Ce rapport plutôt alarmant allait servir de rampe de lancement, au « nouveau » programme de Dilma Rousseff de lutte contre la pauvreté intitulé « Brasil sem miseria » (Brésil sans misère). En présentant son plan début juin, la Présidente déclarait :  » La lutte contre la pauvreté est devenu un devoir de l’Etat et une tâche pour tous les Brésiliens. Nous ne pouvons oublier que le défi le plus difficile à surmonter, le plus angoissant des problème de ce pays est de connaître une pauvreté chronique et bien installée ». Un objectif assez ambitieux donc, mais pour lequel, une fois de plus, Dilma Rousseff allait pouvoir compter sur l’héritage de son prédécesseur, Luis Ínacio Lula da Silva.
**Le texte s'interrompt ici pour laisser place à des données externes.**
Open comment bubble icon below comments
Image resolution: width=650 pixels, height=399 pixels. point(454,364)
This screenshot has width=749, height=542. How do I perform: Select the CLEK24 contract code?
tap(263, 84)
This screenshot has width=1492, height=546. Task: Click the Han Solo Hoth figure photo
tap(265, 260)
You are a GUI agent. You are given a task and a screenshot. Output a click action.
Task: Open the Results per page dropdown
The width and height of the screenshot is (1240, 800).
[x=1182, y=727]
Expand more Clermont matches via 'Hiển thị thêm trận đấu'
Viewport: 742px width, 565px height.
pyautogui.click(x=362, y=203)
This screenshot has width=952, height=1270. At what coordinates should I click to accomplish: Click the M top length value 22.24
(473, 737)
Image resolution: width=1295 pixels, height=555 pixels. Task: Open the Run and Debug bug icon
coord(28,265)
On a effectivement loué le Président Lula (2003-2010) pour son bilan dans la lutte contre la pauvreté. Son programme « Fome Zero » (Zéro Faim, dont le maître d’oeuvre, José Graziano da Silva, vient d’être nommé à la tête de FAO (l’Organisation des Nations Unies pour l’Alimentation et l’Agriculture)), incarné par la célèbre « Bolsa Familia » (Bourse Famille), aurait largement contribué au fait que durant les 8 ans de sa présidence, près de 30 millions de brésiliens aient franchis le seuil de pauvreté. Bolsa Familia est un programme de transfert monétaire conditionnel, orienté vers les plus démunis. Il permet ainsi aux familles dont le revenu mensuel ne dépasse pas les 140 réals (60 euros), de toucher un complément de revenu qui selon la situation de la famille oscillera entre 32 et 242 réals (14 et 105 euros). En contrepartie, les familles s’engagent à scolariser leurs enfants et à maintenir leur livret de vaccins à jour. En 2011, environ 13 millions de foyer brésiliens bénéficient de la Bolsa Familia.

Ainsi, le programme « Brasil sem miseria » de Dilma Rousseff, aura pour but principal d’étendre la Bolsa Familia a davantage de familles brésiliennes (800.000 foyers supplémentaires d’ici fin 2013), notamment aux plus indigentes. Il se donnera également pour objectif d’améliorer l’accès des populations isolées aux services publics; il favorisera le microcrédit; et créera une « Bolsa Verde » (Bourse Verte) visant à aider les 30 millions de Brésiliens qui vivent en milieu rural et dont le quart se trouve en situation d’extrême pauvreté.

La lutte contre la pauvreté apparait donc bien comme un enjeux majeur du Brésil du XXIème siècle. D’une part, ce pays sera une véritable vitrine pour le monde en accueillant prochainement les deux évènements sportifs mondiaux les plus médiatiques (Coupe du Monde 2014, puis Jeux Olympiques à Rio en 2016), et l’on peut donc comprendre qu’il cherche  à se débarrasser de cette encombrante étiquette de « pays le plus inégal du monde industrialisé ». Mais d’autre part, et cela est certainement plus fondamental encore, lutter contre la pauvreté signifie au Brésil, élargir son marché intérieur en permettant à celui qui était « pauvre » de devenir « consommateur ».

Ce fut la clé du succès économique du gouvernement Lula et Dilma Rousseff, sa plus fidèle disciple en a pleinement conscience. On ne change pas une équipe qui gagne.

E.M.


[1] CEPAL, Panorama Social de America Latina 2010, Capitulo 1 : Pobreza, Desigualdad y ciclo de vida. 2010.